• **読む文章**

┌──

慣れてゆく中年、大好きなはせしょに駆けつける

ジジイの片づけ

 

健康診断の日は、その後の時間にコーヒー飲んだり、

本屋さんに行ったり、いろいろと楽しんだ記憶があるのに、

ここ数年、どうも勝手が違ってきてしまった、なんで?

といぶかしんでいたら、あれか、40歳を過ぎてから、

検査項目でバリウム検査が追加されたからなのかも。

お腹の調子をうかがいながらのコーヒーとか、

美味しくないもんね。

 

それでも、3回め、4回めくらいにもなれば、

少し慣れてきたのだろうか、今年は健康診断の後、

島本攻めを企んで、事前に稔さんに連絡しておいた。

そのくせ、朝の準備に手間取って、予約時間に遅刻。

あぁ。数年前に遅刻したときは、電話したけど、

今日はもう、ただ急いで診療所に向かうのみ。

電話対応の方が、迷惑なんじゃ説を採用。

└──

• **目的**
上の健康診断の日を綴った文章を、最後の一文の後から書き継いでください。

• **生データ**
┌──

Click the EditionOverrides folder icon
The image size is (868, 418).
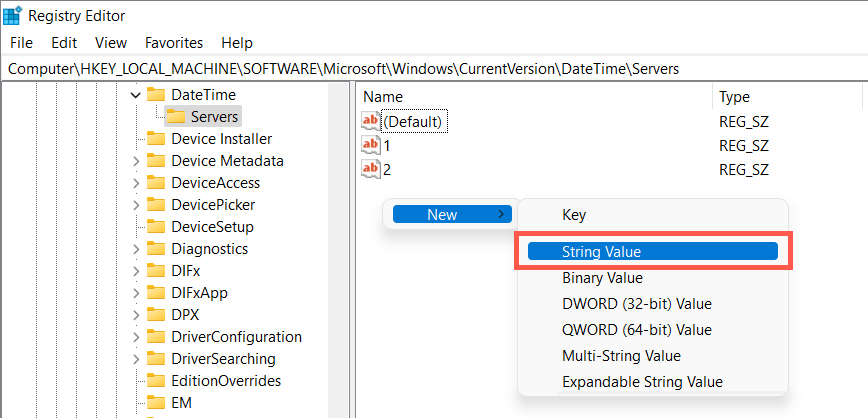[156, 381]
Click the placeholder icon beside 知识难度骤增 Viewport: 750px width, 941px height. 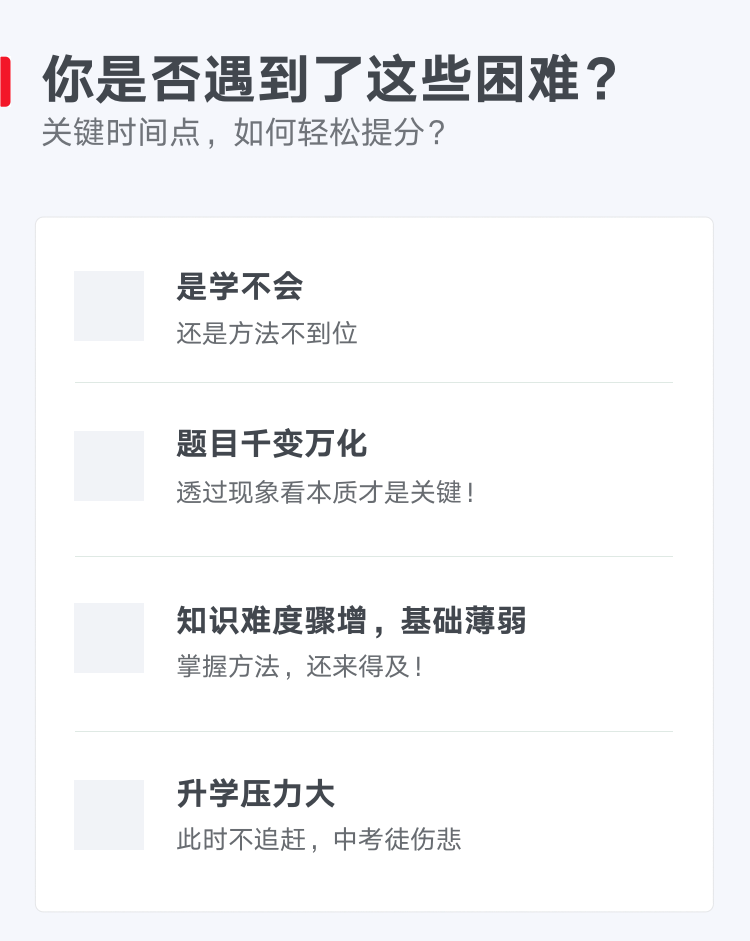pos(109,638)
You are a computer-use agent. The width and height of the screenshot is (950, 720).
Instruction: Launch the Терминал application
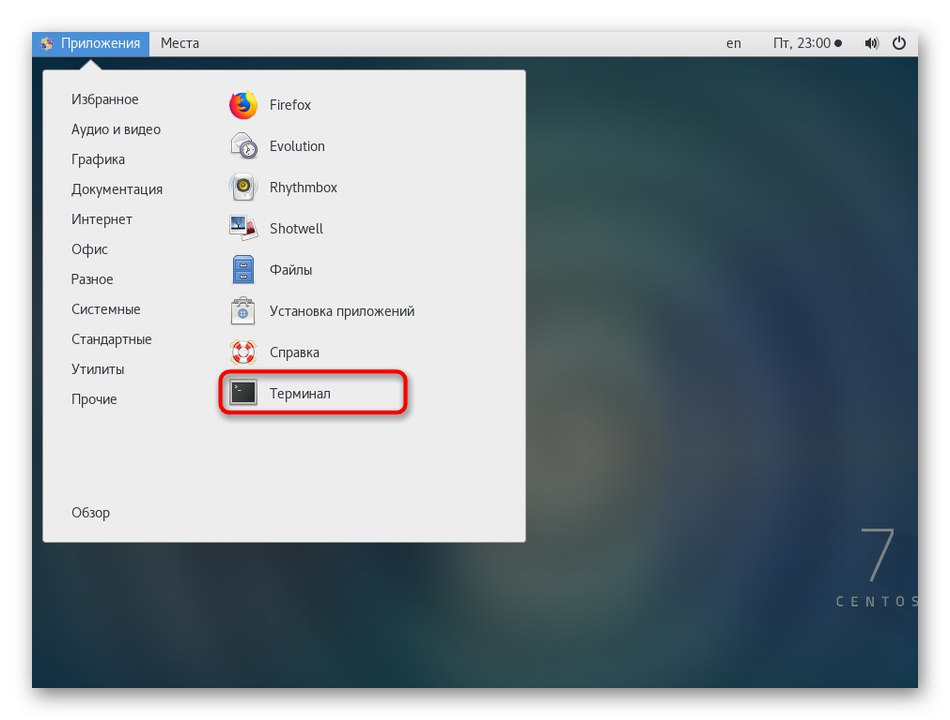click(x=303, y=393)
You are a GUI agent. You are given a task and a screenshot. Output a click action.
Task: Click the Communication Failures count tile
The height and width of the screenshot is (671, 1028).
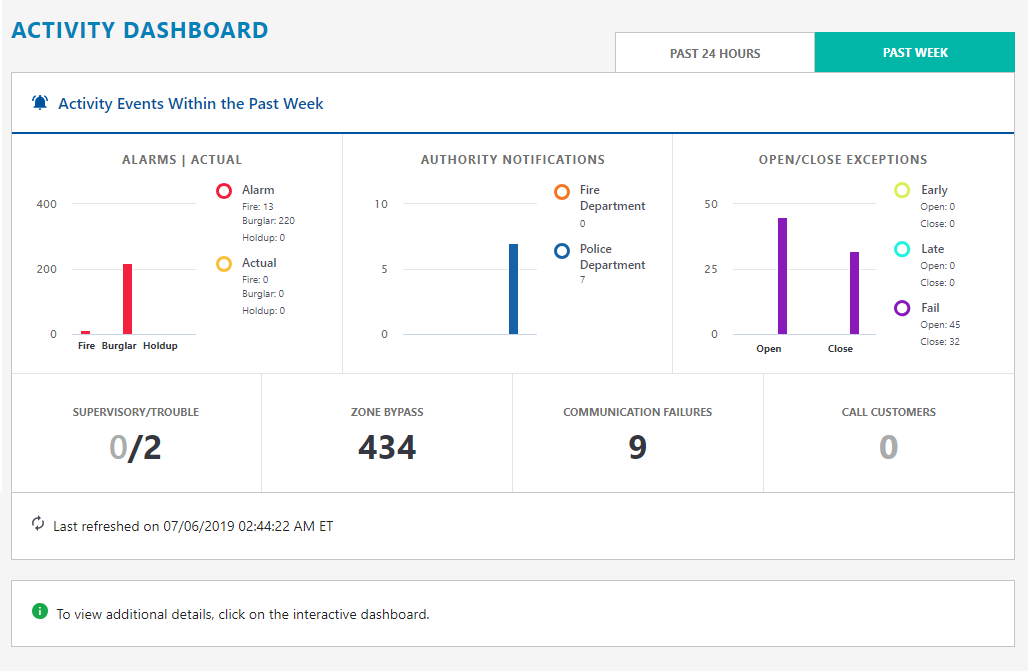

└──

• **結果**
今日のバリウム検査、途中で技師の指示が理解できなかったり、

ちょっとワタワタしたのだけれど、それがちょっと可笑しくて、

なんか楽しい気持ちにすらなっていて不思議だった。

ゲップの我慢とか、味とか、あまり気にならなかった。

慣れたの?たかが年1の検査で、すぐ慣れたりするものなの?

 

毎年思うけれど、健康診断は、好き。

スタッフのみなさんが親切だし、指示にしたがって、

あれこれ移動しているだけでなにがしかの「仕事」が

進捗していくというのも、なんか、うれしたのし。

 

車中のとも。

管啓次郎本は読めないものだから心配するな (ちくま文庫)』(筑摩書房

 

ラグーンと干潟のとこ、面白かった。

ジャネット・フレイム、気になる。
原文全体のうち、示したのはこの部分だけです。